About the Author: Arthur Vidro is a freelance mystery editor. He edited (and wrote the introduction for) "Dr. Poggioli: Criminologist" (Crippen & Landru, 2004). His short mysteries have sold to Ellery Queen's Mystery Magazine and to Women's World. His non-fiction has appeared in Mystery Scene Magazine. He self-publishes "Old-Time Detection," a thrice yearly journal that explores mystery fiction of the past. He has served as an Edgars judge three times. Oh, yeah, he once worked as a court stenographer.


Excerpt

I am the invisible trial participant.

Sit in the corner, mouth shut and ears open. That’s my job.

“Ladies and gentlemen of the jury, have you reached a verdict?”

“We have.”

I raise my head and hold my breath—along with everyone else in the courtroom.

“How do you find the defendant?”

The verdict. Will my crime be punishable?

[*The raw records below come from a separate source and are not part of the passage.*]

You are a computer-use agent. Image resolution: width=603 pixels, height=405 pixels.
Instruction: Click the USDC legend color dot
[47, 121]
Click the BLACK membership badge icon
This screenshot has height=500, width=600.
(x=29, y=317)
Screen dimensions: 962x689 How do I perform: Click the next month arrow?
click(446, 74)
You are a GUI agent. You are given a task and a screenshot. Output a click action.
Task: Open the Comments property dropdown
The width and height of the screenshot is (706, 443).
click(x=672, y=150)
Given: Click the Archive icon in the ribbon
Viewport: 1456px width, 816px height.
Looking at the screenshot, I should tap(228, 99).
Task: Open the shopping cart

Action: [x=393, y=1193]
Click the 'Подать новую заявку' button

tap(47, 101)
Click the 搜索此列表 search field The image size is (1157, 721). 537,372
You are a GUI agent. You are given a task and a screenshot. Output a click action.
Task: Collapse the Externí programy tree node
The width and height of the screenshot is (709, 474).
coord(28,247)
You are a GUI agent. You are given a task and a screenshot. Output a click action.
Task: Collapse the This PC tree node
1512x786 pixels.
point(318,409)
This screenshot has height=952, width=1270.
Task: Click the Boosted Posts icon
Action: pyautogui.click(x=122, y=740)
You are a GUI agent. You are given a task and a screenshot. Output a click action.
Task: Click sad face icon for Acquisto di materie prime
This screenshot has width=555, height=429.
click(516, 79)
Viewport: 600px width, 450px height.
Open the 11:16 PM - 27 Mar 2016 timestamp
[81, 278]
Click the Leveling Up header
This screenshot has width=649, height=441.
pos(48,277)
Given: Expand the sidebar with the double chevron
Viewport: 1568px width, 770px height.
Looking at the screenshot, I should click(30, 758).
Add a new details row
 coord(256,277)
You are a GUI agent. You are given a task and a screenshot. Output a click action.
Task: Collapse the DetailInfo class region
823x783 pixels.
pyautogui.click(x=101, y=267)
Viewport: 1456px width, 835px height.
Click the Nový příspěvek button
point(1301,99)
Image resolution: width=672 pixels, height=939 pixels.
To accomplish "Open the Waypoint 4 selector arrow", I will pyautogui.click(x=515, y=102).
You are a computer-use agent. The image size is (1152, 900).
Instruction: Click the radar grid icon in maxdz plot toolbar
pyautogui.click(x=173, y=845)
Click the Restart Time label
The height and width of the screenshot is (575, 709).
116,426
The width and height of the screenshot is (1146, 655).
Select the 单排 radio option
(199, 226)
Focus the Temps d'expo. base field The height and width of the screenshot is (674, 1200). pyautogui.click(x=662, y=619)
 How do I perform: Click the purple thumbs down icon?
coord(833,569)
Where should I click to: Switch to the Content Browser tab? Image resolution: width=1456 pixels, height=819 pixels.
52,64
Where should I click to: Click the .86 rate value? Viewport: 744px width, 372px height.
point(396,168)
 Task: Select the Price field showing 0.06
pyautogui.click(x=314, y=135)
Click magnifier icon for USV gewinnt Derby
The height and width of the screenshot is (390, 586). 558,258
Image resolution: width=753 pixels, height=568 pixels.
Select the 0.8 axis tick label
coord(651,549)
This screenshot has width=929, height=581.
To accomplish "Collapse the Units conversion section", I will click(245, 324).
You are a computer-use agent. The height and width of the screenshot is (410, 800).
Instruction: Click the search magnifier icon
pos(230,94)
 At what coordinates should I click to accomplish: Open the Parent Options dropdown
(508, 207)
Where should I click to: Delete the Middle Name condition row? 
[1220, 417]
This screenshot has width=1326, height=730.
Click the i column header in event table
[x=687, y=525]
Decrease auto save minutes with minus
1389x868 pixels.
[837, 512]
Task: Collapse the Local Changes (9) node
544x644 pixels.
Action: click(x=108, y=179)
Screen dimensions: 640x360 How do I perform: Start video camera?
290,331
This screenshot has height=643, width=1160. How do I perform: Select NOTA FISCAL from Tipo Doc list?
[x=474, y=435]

I didn’t want to work on this trial. But when my name—Ms. Meredith Monterd—was called, what could I say to get out of it? “Select someone else; I have a conflict because I committed the crime”? Far safer not to admit I knew the parties involved. So I kept my mouth shut and persevered.

But I knew what had really happened. It started almost twenty years ago, when I was a young red-headed widow with a small child and the determination to make do. Found myself a semi-decent job and thought I was on my way. All I lacked was a man. So I went to church and prayed for one.

In church that day was the most gorgeous, charming man imaginable. Woody Scotlock was 6’3, trim but muscular, with movie-star looks and the gait of a stud. It was exciting just to watch him walk. He was one of the most successful businessmen in our small town. He owned two laundromats, plus an old-age home. Educated, too. Still in his thirties and determined one day to run for mayor of Lanobby.